- EXERCISE REQUIREMENTS
Should a line in the entries below contain "each", return that line.

--- INFORMATION SHOWN ---

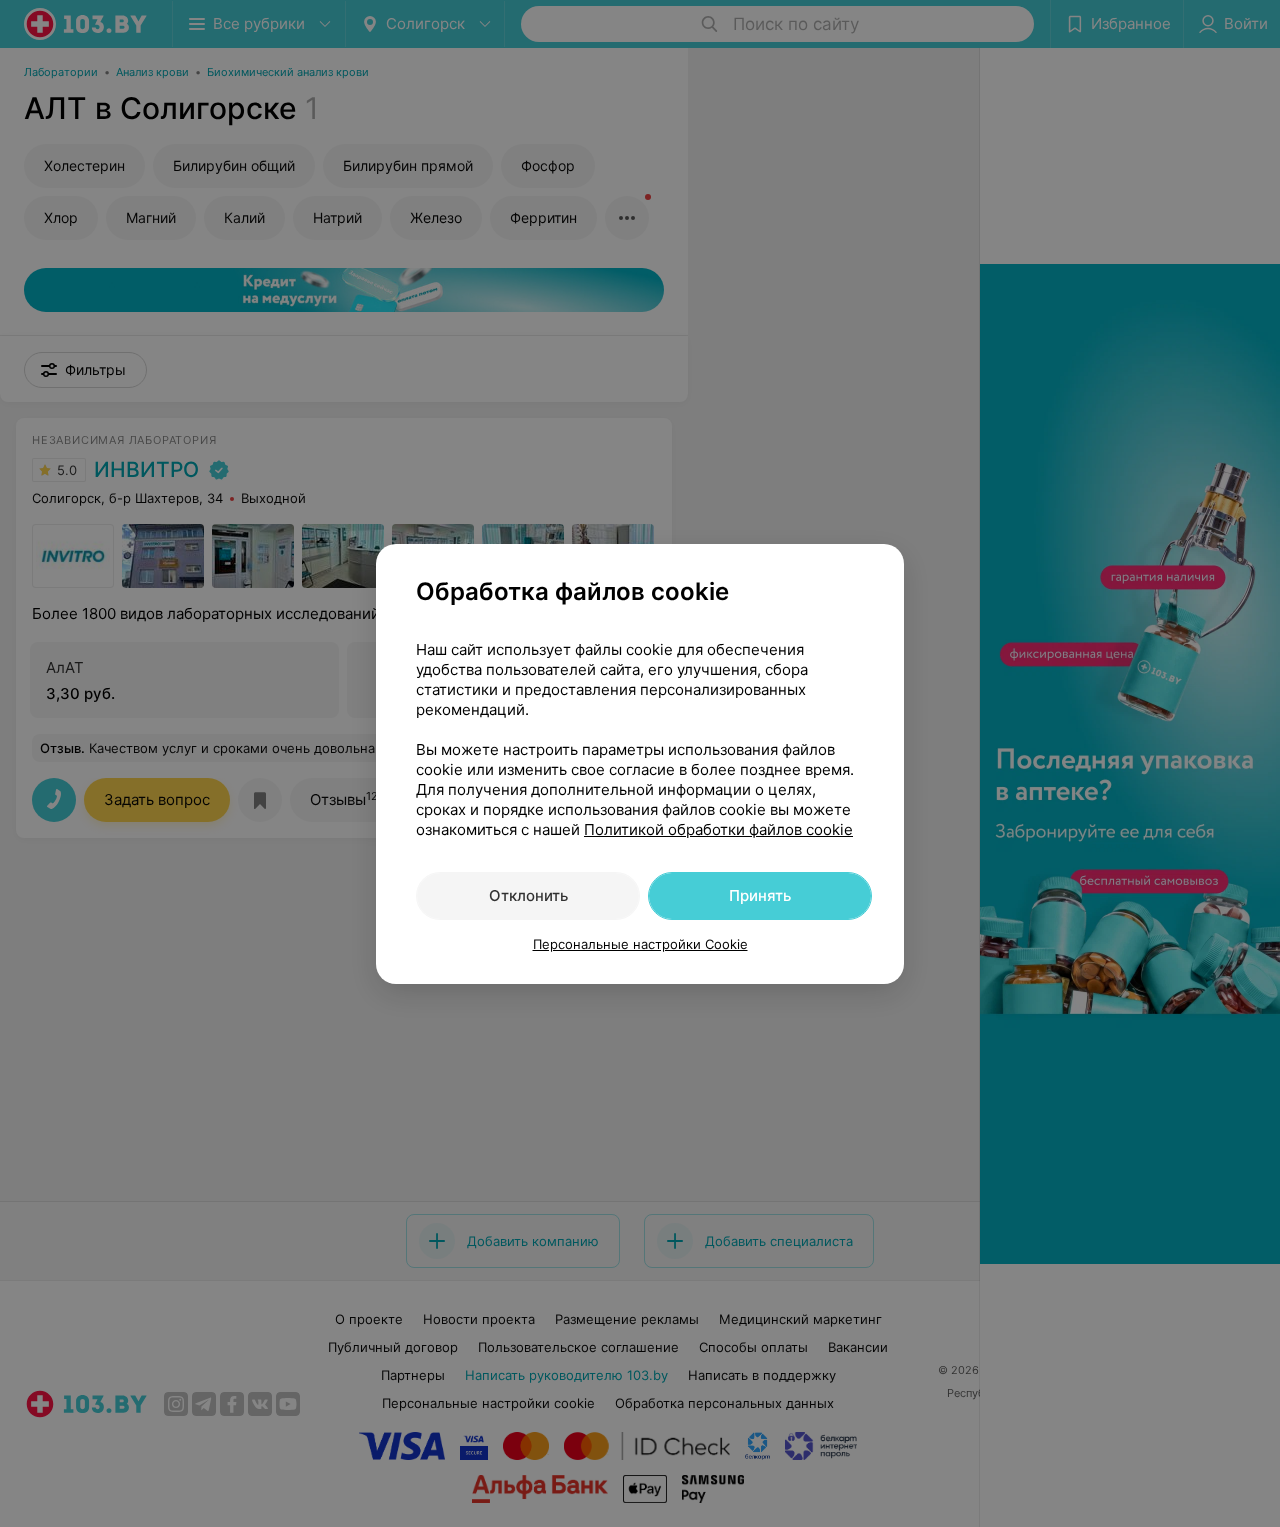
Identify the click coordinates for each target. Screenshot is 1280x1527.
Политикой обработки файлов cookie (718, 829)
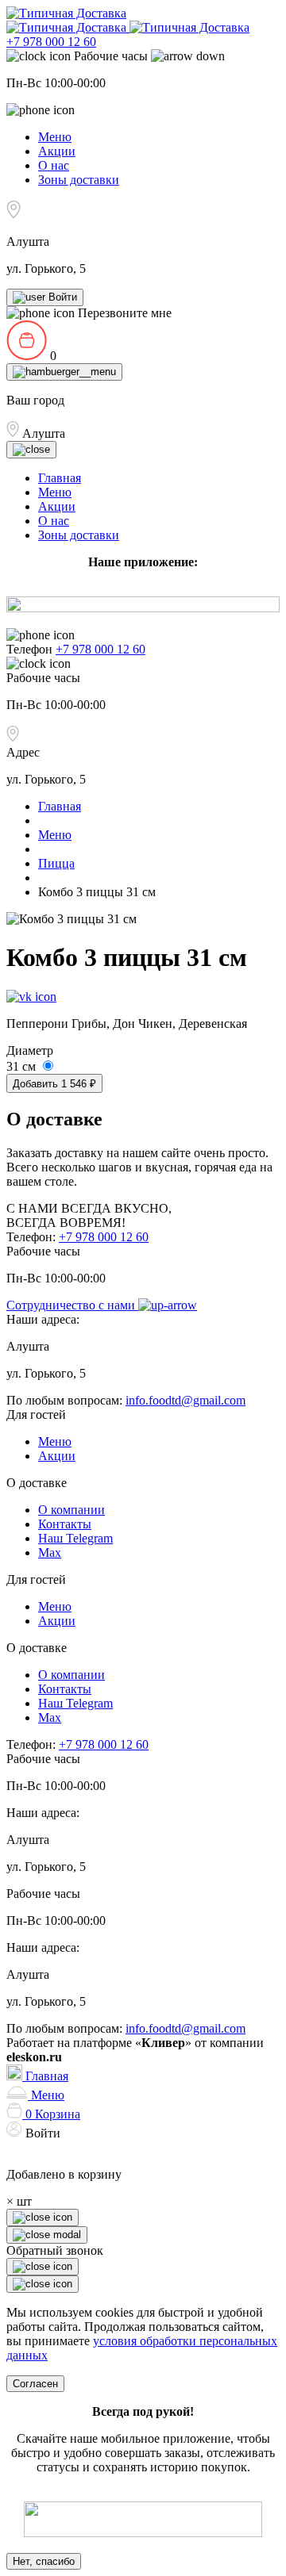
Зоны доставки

---
--- INFORMATION SHOWN ---

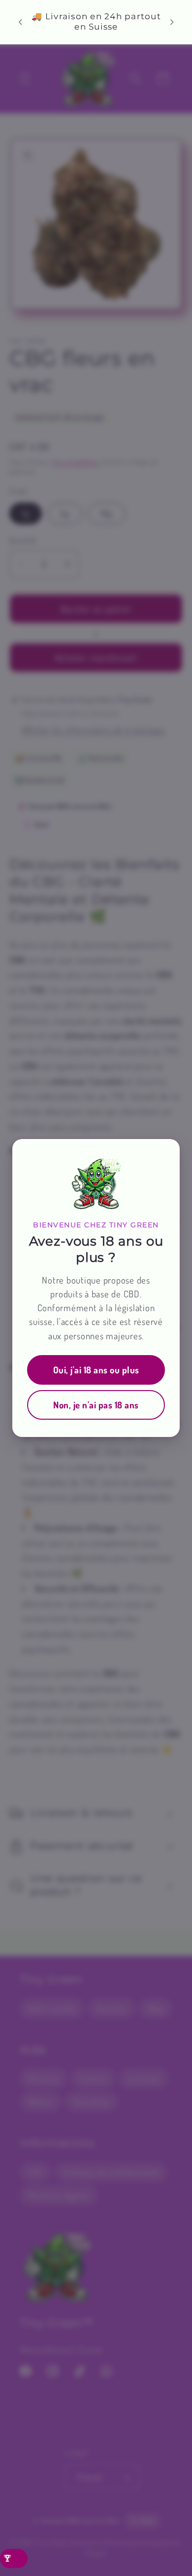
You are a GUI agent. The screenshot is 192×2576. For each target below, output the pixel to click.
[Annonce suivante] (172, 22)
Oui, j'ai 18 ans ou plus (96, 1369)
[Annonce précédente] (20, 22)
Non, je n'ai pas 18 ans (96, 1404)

---

- ANSWER SECTION
Identify the click coordinates for each target. Screenshot is 1280x1527.
You are a GUI agent. The screenshot is 192×2576. For each target below, output the pixel to click.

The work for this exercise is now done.